Mirage à l’italienne. Alesandra Celesia. France, 2012, 87 minutes.
Turin – Alaska. Ne faut-il pas être un peu fou pour quitter l’Italie à destination d’un pays où les glaciers se jettent dans la mer sur la simple promesse d’y trouver du travail ? Mais lorsque la vie est devenue cette impasse de laquelle il est impossible de sortir, alors c’est avec cette énergie du désespoir (ici ce n’est plus un cliché), que l’on peut tout quitter, partir sur la foi d’une annonce publicitaire, sans se poser trop de questions sur ce qu’on trouvera à l’arrivée. L’Alaska, terre promise ? Le film ne joue pas sur le suspens. Le titre suffit à dire de quoi l’avenir est fait

Mirage à l’italienne se compose de deux parties bien distinctes en fonction de la distance géographique. L’Alaska n’a rien à voir avec le nord de l’Italie. D’un côté le gris et la désespérance. De l’autre, la forêt et l’appel de la nature. La partie turinoise, la plus longue, peut être considérée comme un film choral. Par petites touches nous découvrons ceux qui feront partie du voyage. Ivan, l’ancien militaire qui étouffe dans son véhicule de livreur et qui n’a plus que sa grand-mère qu’il ira veiller la nuit à l’hôpital. Dario lui, travaille dans un garage et souffre de devoir sans cesse cacher son homosexualité. Giovanna, ex-toxico, enregistre messages sur messages à ses enfants sur un dictaphone. Camilla voue un culte sans borne à Marlène Dietrich à qui elle s’efforce de ressembler. Riccardo, enfin, le seul dont la situation professionnelle n’est pas précaire, mais qui a vu sa vie anéantie par la mort de son fils. Nous découvrons leur vie et leur âme, des instantanés pris sur le vif, qui se succèdent sans lien apparent, mais qui se révèleront peu à peu des éléments fondamentaux de leur personnalité et de leur histoire. Ces portraits pointillistes prendront tout leur sens dans la seconde partie du film, en Alaska, dans cette petite ville côtière où ils finiront par se découvrir eux-mêmes.
+++
-- TRAVAIL DEMANDÉ --
Prolongez la critique du film Mirage à l'italienne à partir de sa dernière phrase. Les items proviennent d'une autre source.

Items enregistrés:
+++
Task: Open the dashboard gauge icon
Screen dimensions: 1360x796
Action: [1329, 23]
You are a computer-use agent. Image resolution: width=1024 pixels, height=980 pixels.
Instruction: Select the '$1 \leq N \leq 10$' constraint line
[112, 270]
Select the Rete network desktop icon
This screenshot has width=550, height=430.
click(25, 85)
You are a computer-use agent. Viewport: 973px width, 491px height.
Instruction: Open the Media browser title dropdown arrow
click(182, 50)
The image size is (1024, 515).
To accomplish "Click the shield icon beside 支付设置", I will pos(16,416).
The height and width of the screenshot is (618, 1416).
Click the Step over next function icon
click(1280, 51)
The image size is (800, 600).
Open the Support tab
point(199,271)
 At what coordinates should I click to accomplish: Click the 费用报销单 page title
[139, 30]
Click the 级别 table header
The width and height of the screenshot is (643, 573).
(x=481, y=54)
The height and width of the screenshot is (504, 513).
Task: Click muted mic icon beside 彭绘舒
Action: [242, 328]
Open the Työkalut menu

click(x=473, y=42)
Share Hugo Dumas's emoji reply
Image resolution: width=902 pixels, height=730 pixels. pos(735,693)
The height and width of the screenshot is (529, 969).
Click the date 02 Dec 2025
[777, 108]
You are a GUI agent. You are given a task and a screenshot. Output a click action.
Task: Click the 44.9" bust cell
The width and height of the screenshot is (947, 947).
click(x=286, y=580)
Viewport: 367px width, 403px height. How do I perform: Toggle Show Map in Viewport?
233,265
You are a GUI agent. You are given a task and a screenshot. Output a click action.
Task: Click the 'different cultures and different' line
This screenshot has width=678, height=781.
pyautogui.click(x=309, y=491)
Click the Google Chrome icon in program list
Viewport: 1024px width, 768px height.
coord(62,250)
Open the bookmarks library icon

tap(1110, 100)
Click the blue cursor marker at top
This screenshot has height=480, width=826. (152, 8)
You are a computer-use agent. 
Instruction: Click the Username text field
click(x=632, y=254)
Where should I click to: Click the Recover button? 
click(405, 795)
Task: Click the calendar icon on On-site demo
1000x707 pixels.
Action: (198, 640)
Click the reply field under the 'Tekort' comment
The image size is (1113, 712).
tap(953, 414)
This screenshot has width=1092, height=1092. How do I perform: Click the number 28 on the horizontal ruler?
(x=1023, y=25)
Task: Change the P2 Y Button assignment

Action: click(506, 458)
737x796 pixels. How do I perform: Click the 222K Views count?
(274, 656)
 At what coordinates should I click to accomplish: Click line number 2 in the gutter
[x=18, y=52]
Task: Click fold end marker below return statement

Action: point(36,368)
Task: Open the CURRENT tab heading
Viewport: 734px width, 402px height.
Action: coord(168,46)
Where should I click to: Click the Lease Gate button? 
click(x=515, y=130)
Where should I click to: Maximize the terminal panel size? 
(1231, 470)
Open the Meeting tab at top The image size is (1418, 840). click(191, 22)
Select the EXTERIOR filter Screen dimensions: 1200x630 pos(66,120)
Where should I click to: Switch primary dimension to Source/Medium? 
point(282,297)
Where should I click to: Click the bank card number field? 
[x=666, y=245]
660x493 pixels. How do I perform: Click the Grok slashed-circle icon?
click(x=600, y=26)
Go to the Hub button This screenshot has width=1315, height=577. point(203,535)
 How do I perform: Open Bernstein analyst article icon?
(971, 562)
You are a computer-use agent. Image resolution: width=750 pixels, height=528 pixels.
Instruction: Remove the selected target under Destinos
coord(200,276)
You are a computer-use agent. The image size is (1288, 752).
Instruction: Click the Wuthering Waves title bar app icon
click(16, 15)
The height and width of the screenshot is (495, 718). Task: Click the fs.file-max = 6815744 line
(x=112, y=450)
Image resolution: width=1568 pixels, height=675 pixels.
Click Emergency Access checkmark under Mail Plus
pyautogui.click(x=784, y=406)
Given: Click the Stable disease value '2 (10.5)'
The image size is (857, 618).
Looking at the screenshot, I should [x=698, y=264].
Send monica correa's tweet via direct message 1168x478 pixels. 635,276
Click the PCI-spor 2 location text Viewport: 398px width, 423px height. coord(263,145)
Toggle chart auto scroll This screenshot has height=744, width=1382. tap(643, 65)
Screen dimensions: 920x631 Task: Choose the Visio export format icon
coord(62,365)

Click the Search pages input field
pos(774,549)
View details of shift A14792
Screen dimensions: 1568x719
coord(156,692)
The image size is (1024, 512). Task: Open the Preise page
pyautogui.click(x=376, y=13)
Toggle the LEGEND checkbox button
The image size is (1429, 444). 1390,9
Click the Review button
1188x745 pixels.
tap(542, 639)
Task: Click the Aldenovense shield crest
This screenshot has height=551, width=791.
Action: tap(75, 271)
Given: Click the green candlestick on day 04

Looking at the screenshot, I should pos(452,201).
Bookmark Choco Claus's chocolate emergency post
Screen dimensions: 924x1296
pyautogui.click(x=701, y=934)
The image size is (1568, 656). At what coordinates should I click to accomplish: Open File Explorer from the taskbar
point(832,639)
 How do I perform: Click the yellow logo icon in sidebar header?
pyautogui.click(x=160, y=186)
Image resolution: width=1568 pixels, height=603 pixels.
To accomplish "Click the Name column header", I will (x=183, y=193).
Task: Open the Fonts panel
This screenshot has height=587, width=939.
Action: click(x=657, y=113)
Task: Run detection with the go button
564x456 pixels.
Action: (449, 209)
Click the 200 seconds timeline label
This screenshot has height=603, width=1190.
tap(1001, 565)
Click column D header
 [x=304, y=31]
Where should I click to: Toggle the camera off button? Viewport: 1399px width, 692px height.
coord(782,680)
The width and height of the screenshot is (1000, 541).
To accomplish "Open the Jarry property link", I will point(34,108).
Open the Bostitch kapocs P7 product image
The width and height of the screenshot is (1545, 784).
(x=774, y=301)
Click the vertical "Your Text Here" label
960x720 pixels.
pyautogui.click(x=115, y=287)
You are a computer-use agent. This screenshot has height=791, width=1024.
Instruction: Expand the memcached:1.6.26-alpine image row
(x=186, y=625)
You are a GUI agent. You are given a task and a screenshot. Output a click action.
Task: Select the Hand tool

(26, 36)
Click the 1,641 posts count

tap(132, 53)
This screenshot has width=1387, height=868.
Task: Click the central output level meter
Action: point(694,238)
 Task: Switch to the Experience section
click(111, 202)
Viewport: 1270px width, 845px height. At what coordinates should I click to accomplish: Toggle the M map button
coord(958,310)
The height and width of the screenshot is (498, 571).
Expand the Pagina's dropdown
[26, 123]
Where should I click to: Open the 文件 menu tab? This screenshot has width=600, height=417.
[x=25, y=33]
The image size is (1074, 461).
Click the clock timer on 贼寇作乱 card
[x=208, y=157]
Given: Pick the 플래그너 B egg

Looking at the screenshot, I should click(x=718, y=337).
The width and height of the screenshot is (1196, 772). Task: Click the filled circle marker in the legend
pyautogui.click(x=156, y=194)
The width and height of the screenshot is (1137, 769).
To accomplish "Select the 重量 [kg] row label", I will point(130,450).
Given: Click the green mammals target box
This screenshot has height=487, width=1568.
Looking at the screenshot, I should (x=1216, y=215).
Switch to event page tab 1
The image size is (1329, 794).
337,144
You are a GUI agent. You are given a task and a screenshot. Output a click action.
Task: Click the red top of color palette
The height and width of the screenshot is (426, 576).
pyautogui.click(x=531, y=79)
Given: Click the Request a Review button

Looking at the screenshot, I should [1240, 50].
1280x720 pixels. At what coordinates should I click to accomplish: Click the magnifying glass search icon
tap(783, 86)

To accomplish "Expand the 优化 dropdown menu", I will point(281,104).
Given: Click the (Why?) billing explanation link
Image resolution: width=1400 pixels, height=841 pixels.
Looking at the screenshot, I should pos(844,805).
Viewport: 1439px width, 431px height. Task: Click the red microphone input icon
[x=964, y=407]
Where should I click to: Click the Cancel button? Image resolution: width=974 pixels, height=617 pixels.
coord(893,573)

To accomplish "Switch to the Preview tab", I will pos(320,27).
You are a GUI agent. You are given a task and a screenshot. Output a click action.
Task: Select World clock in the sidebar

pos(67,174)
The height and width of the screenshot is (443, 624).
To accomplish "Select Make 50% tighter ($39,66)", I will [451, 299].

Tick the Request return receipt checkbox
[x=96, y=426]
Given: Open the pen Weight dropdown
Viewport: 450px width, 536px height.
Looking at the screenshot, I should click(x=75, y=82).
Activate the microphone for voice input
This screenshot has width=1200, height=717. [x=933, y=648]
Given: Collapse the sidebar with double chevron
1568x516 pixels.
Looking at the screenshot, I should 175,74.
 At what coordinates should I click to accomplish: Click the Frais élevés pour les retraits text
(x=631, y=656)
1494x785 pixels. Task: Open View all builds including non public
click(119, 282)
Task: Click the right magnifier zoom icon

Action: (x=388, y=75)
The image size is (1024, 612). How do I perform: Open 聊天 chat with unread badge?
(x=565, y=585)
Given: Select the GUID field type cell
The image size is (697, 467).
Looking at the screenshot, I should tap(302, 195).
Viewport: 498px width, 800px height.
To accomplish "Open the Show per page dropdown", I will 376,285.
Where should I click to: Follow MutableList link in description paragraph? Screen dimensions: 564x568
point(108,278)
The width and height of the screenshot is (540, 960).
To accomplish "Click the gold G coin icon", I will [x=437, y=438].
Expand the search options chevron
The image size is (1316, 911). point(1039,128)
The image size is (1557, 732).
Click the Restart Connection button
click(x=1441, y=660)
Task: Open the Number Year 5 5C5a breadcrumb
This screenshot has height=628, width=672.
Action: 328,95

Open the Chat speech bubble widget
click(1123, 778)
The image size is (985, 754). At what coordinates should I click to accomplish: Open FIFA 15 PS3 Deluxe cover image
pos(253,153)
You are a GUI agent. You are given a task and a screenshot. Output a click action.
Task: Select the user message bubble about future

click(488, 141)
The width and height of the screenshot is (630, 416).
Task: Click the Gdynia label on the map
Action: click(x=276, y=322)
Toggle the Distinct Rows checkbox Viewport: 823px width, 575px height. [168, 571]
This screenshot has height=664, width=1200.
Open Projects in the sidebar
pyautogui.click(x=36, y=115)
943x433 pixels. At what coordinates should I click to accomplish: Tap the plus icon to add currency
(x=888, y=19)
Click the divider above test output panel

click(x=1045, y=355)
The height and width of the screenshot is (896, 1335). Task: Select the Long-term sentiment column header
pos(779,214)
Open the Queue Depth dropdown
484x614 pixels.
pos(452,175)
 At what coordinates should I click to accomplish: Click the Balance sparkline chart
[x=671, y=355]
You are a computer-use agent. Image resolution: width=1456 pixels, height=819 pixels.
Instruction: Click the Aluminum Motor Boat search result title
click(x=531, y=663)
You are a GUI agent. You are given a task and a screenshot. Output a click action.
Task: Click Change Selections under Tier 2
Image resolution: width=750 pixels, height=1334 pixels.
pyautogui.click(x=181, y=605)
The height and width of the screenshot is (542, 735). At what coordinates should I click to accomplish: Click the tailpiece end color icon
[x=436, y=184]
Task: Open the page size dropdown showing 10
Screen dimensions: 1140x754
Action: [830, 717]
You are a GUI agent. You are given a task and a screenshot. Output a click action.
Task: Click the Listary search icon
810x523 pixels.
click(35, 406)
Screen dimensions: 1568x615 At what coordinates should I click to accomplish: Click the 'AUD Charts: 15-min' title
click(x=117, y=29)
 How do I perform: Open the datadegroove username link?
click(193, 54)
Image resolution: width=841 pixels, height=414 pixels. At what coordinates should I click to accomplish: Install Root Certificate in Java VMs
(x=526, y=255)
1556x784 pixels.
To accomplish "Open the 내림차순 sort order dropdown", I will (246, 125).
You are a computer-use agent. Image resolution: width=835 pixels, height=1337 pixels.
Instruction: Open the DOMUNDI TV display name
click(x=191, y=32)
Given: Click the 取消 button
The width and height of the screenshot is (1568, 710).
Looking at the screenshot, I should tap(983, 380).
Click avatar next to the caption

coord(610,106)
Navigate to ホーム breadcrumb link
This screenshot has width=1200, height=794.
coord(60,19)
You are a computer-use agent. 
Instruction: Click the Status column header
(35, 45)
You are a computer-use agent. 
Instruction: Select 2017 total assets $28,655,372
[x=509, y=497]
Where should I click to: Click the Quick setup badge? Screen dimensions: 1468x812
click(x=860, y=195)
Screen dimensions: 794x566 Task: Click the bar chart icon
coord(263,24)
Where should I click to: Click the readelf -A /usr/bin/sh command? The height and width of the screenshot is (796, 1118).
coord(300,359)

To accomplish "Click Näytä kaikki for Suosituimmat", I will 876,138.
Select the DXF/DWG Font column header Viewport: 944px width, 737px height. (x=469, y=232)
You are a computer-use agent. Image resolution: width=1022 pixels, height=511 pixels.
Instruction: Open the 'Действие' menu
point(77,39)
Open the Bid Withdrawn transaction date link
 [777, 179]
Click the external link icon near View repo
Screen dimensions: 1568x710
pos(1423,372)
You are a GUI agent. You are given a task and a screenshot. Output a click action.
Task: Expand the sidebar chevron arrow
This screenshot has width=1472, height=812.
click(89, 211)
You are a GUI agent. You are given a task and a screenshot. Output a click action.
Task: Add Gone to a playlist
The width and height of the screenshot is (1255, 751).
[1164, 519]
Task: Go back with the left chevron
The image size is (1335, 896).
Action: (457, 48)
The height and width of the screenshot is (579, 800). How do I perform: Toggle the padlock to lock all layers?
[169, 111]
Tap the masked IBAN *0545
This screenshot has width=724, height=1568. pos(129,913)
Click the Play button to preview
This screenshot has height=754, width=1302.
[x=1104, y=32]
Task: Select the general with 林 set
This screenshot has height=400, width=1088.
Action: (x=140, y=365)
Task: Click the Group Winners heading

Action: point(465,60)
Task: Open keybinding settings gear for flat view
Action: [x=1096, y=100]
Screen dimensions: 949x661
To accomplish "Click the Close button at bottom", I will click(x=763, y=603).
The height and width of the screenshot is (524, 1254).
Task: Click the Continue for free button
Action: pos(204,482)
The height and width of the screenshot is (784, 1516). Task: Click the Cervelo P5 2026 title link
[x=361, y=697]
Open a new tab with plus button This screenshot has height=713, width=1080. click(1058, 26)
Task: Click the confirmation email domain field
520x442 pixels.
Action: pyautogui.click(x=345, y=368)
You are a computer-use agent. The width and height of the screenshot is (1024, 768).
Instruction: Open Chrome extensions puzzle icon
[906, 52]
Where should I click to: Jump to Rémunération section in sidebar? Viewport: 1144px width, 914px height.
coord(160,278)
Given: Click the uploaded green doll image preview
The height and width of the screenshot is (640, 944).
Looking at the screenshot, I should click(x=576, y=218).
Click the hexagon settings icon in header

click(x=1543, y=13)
+++
-- RÉPONSE ATTENDUE --
« Vous cherchez du travail. L’Alaska vous attend » dit une publicité placardé sur les trams de Turin. Et elle en attire plus d’un. Au point de devoir mettre en place des entretiens de sélection que nous suivons en alternance avec les séquences prises dans l’intimité des candidats. Leur point commun, c’est la volonté de fuir leur situation, leur pays. La nécessité ressentie de se fuir eux-mêmes. « Moi j’ai la rage » ; « J’en ai ras le bol de ce pays » ; « Maintenant, l’Italie c’est mort » ; Les formules qu’ils emploient constituent une longue litanie sans nuance. L’un d’eux prévient même : « Mon casier judiciaire est vide pour l’instant, mais ça risque de ne pas durer. » Les petits boulots ne permettent même plus de payer les factures. Alors, pourquoi pas l’Alaska. Une nouvelle forme du rêve américain ? Même pas ! Ils sont prêts à partir, le plus loin possible. Mais en fait, ce ne sont pas des migrants. Des naufragés du monde occidental plutôt. Près à saisir la première bouée qui passe à leur portée. Si côté boulot, rien ne sera résolu, le seul fait d’être parti est déjà un sauvetage.

En Alaska il fait froid, mais les paysages sont magnifiques. Et la splendeur de la nature sauvage permet de trouver une nouvelle raison de vivre. Resteront-ils ? Peu importe. La fin du film reste ouverte. Mais pour aucun d’eux, ce voyage n’aura été un échec.